### WORK INSTRUCTIONS:
Put these lines into a numbered list, leaving out the blank lines.

━━━━━ RECORDS PROVIDED ━━━━━

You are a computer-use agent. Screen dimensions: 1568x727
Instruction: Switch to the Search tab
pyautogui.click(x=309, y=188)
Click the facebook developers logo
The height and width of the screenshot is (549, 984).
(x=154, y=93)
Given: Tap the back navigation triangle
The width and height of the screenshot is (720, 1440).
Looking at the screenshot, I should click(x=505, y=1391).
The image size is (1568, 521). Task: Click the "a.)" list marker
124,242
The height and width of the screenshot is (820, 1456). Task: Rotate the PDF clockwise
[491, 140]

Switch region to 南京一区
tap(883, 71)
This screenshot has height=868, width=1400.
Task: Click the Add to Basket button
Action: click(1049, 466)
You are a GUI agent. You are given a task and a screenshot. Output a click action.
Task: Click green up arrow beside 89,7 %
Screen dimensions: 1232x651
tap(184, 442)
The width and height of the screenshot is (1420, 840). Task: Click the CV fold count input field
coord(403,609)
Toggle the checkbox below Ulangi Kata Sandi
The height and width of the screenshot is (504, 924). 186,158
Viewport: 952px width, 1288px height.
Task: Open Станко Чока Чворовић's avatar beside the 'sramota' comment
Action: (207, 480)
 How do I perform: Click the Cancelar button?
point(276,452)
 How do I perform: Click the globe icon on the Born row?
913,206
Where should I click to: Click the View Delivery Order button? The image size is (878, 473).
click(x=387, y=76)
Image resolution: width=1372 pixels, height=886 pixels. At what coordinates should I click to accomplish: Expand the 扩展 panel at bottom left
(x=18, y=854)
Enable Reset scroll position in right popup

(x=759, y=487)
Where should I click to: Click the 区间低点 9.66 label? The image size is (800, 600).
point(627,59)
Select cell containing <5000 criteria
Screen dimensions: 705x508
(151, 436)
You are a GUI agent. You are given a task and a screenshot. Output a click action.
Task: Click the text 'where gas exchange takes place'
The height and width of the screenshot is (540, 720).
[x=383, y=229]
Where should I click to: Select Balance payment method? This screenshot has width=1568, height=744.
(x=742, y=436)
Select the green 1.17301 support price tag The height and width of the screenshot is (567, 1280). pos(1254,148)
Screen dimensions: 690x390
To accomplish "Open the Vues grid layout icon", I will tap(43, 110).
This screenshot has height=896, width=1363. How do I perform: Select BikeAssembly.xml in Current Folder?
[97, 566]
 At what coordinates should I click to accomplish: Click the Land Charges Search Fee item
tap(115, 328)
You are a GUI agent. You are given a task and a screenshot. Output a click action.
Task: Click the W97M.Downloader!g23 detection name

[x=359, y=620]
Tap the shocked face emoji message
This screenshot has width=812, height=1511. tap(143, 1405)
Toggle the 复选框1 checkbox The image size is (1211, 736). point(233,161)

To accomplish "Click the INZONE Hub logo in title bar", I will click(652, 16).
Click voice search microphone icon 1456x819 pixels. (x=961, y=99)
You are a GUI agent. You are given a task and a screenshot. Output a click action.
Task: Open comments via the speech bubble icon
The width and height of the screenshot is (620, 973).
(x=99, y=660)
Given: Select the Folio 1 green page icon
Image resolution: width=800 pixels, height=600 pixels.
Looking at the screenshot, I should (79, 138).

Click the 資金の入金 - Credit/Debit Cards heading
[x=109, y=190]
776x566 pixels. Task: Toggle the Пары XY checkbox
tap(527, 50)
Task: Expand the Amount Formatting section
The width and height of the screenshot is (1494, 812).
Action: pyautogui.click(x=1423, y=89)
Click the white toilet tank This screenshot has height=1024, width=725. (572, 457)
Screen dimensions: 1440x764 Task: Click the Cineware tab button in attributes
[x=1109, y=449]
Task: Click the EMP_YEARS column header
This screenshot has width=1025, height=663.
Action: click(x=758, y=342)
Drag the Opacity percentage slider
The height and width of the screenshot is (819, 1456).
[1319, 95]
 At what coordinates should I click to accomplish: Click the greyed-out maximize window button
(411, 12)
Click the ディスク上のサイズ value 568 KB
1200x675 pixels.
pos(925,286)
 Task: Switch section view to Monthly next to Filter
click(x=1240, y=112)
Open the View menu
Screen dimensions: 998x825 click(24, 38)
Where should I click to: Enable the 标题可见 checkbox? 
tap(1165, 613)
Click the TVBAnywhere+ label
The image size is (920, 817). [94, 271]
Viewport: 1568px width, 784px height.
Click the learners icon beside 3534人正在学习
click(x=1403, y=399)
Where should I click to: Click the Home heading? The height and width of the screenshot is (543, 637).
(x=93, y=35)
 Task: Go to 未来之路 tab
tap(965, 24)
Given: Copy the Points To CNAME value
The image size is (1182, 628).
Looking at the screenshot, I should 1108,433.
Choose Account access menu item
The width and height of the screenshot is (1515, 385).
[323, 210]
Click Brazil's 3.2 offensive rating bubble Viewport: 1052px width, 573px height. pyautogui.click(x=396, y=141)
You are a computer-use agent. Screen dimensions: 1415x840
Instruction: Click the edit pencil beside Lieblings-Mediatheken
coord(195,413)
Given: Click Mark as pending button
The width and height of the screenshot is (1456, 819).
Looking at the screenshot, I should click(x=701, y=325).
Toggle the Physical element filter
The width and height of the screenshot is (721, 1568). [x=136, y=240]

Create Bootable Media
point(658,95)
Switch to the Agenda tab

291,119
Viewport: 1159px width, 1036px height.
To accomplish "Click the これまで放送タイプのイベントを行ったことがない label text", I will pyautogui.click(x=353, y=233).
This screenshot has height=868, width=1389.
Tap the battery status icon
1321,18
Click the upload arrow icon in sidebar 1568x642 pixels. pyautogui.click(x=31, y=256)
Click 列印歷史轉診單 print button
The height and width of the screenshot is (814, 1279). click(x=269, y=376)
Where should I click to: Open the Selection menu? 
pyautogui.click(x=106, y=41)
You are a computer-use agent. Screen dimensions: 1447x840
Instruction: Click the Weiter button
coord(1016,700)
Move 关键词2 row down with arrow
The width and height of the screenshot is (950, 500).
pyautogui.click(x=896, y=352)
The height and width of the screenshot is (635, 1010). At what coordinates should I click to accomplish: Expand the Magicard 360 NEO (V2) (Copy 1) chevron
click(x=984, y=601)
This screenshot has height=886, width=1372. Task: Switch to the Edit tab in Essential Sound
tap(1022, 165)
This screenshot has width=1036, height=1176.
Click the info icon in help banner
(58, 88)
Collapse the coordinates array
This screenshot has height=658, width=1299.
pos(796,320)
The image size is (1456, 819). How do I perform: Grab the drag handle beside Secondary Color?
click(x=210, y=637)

━━━━━

### SOLUTION TO THIS EXERCISE:
1. You are a computer-use agent. Screen dimensions: 1568x727
2. Instruction: Switch to the Search tab
3. pyautogui.click(x=309, y=188)
4. Click the facebook developers logo
5. The height and width of the screenshot is (549, 984).
6. (x=154, y=93)
7. Given: Tap the back navigation triangle
8. The width and height of the screenshot is (720, 1440).
9. Looking at the screenshot, I should click(x=505, y=1391).
10. The image size is (1568, 521). Task: Click the "a.)" list marker
11. 124,242
12. The height and width of the screenshot is (820, 1456). Task: Rotate the PDF clockwise
13. [491, 140]
14. Switch region to 南京一区
15. tap(883, 71)
16. This screenshot has height=868, width=1400.
17. Task: Click the Add to Basket button
18. Action: click(1049, 466)
19. You are a GUI agent. You are given a task and a screenshot. Output a click action.
20. Task: Click green up arrow beside 89,7 %
21. Screen dimensions: 1232x651
22. tap(184, 442)
23. The width and height of the screenshot is (1420, 840). Task: Click the CV fold count input field
24. coord(403,609)
25. Toggle the checkbox below Ulangi Kata Sandi
26. The height and width of the screenshot is (504, 924). 186,158
27. Viewport: 952px width, 1288px height.
28. Task: Open Станко Чока Чворовић's avatar beside the 'sramota' comment
29. Action: (207, 480)
30.  How do I perform: Click the Cancelar button?
31. point(276,452)
32.  How do I perform: Click the globe icon on the Born row?
33. 913,206
34. Where should I click to: Click the View Delivery Order button? The image size is (878, 473).
35. click(x=387, y=76)
36. Image resolution: width=1372 pixels, height=886 pixels. At what coordinates should I click to accomplish: Expand the 扩展 panel at bottom left
37. (x=18, y=854)
38. Enable Reset scroll position in right popup
39. (x=759, y=487)
40. Where should I click to: Click the 区间低点 9.66 label? The image size is (800, 600).
41. point(627,59)
42. Select cell containing <5000 criteria
43. Screen dimensions: 705x508
44. (151, 436)
45. You are a GUI agent. You are given a task and a screenshot. Output a click action.
46. Task: Click the text 'where gas exchange takes place'
47. The height and width of the screenshot is (540, 720).
48. [x=383, y=229]
49. Where should I click to: Select Balance payment method? This screenshot has width=1568, height=744.
50. (x=742, y=436)
51. Select the green 1.17301 support price tag The height and width of the screenshot is (567, 1280). pos(1254,148)
52. Screen dimensions: 690x390
53. To accomplish "Open the Vues grid layout icon", I will tap(43, 110).
54. This screenshot has height=896, width=1363. How do I perform: Select BikeAssembly.xml in Current Folder?
55. [97, 566]
56.  At what coordinates should I click to accomplish: Click the Land Charges Search Fee item
57. tap(115, 328)
58. You are a GUI agent. You are given a task and a screenshot. Output a click action.
59. Task: Click the W97M.Downloader!g23 detection name
60. [x=359, y=620]
61. Tap the shocked face emoji message
62. This screenshot has width=812, height=1511. tap(143, 1405)
63. Toggle the 复选框1 checkbox The image size is (1211, 736). point(233,161)
64. To accomplish "Click the INZONE Hub logo in title bar", I will click(652, 16).
65. Click voice search microphone icon 1456x819 pixels. (x=961, y=99)
66. You are a GUI agent. You are given a task and a screenshot. Output a click action.
67. Task: Open comments via the speech bubble icon
68. The width and height of the screenshot is (620, 973).
69. (x=99, y=660)
70. Given: Select the Folio 1 green page icon
71. Image resolution: width=800 pixels, height=600 pixels.
72. Looking at the screenshot, I should (79, 138).
73. Click the 資金の入金 - Credit/Debit Cards heading
74. [x=109, y=190]
75. 776x566 pixels. Task: Toggle the Пары XY checkbox
76. tap(527, 50)
77. Task: Expand the Amount Formatting section
78. The width and height of the screenshot is (1494, 812).
79. Action: pyautogui.click(x=1423, y=89)
80. Click the white toilet tank This screenshot has height=1024, width=725. (572, 457)
81. Screen dimensions: 1440x764 Task: Click the Cineware tab button in attributes
82. [x=1109, y=449]
83. Task: Click the EMP_YEARS column header
84. This screenshot has width=1025, height=663.
85. Action: click(x=758, y=342)
86. Drag the Opacity percentage slider
87. The height and width of the screenshot is (819, 1456).
88. [1319, 95]
89.  At what coordinates should I click to accomplish: Click the greyed-out maximize window button
90. (411, 12)
91. Click the ディスク上のサイズ value 568 KB
92. 1200x675 pixels.
93. pos(925,286)
94.  Task: Switch section view to Monthly next to Filter
95. click(x=1240, y=112)
96. Open the View menu
97. Screen dimensions: 998x825 click(24, 38)
98. Where should I click to: Enable the 标题可见 checkbox? 
99. tap(1165, 613)
100. Click the TVBAnywhere+ label
101. The image size is (920, 817). [94, 271]
102. Viewport: 1568px width, 784px height.
103. Click the learners icon beside 3534人正在学习
104. click(x=1403, y=399)
105. Where should I click to: Click the Home heading? The height and width of the screenshot is (543, 637).
106. (x=93, y=35)
107.  Task: Go to 未来之路 tab
108. tap(965, 24)
109. Given: Copy the Points To CNAME value
110. The image size is (1182, 628).
111. Looking at the screenshot, I should 1108,433.
112. Choose Account access menu item
113. The width and height of the screenshot is (1515, 385).
114. [323, 210]
115. Click Brazil's 3.2 offensive rating bubble Viewport: 1052px width, 573px height. pyautogui.click(x=396, y=141)
116. You are a computer-use agent. Screen dimensions: 1415x840
117. Instruction: Click the edit pencil beside Lieblings-Mediatheken
118. coord(195,413)
119. Given: Click Mark as pending button
120. The width and height of the screenshot is (1456, 819).
121. Looking at the screenshot, I should click(x=701, y=325).
122. Toggle the Physical element filter
123. The width and height of the screenshot is (721, 1568). [x=136, y=240]
124. Create Bootable Media
125. point(658,95)
126. Switch to the Agenda tab
127. 291,119
128. Viewport: 1159px width, 1036px height.
129. To accomplish "Click the これまで放送タイプのイベントを行ったことがない label text", I will pyautogui.click(x=353, y=233).
130. This screenshot has height=868, width=1389.
131. Tap the battery status icon
132. 1321,18
133. Click the upload arrow icon in sidebar 1568x642 pixels. pyautogui.click(x=31, y=256)
134. Click 列印歷史轉診單 print button
135. The height and width of the screenshot is (814, 1279). click(x=269, y=376)
136. Where should I click to: Open the Selection menu? 
137. pyautogui.click(x=106, y=41)
138. You are a computer-use agent. Screen dimensions: 1447x840
139. Instruction: Click the Weiter button
140. coord(1016,700)
141. Move 关键词2 row down with arrow
142. The width and height of the screenshot is (950, 500).
143. pyautogui.click(x=896, y=352)
144. The height and width of the screenshot is (635, 1010). At what coordinates should I click to accomplish: Expand the Magicard 360 NEO (V2) (Copy 1) chevron
145. click(x=984, y=601)
146. This screenshot has height=886, width=1372. Task: Switch to the Edit tab in Essential Sound
147. tap(1022, 165)
148. This screenshot has width=1036, height=1176.
149. Click the info icon in help banner
150. (58, 88)
151. Collapse the coordinates array
152. This screenshot has height=658, width=1299.
153. pos(796,320)
154. The image size is (1456, 819). How do I perform: Grab the drag handle beside Secondary Color?
155. click(x=210, y=637)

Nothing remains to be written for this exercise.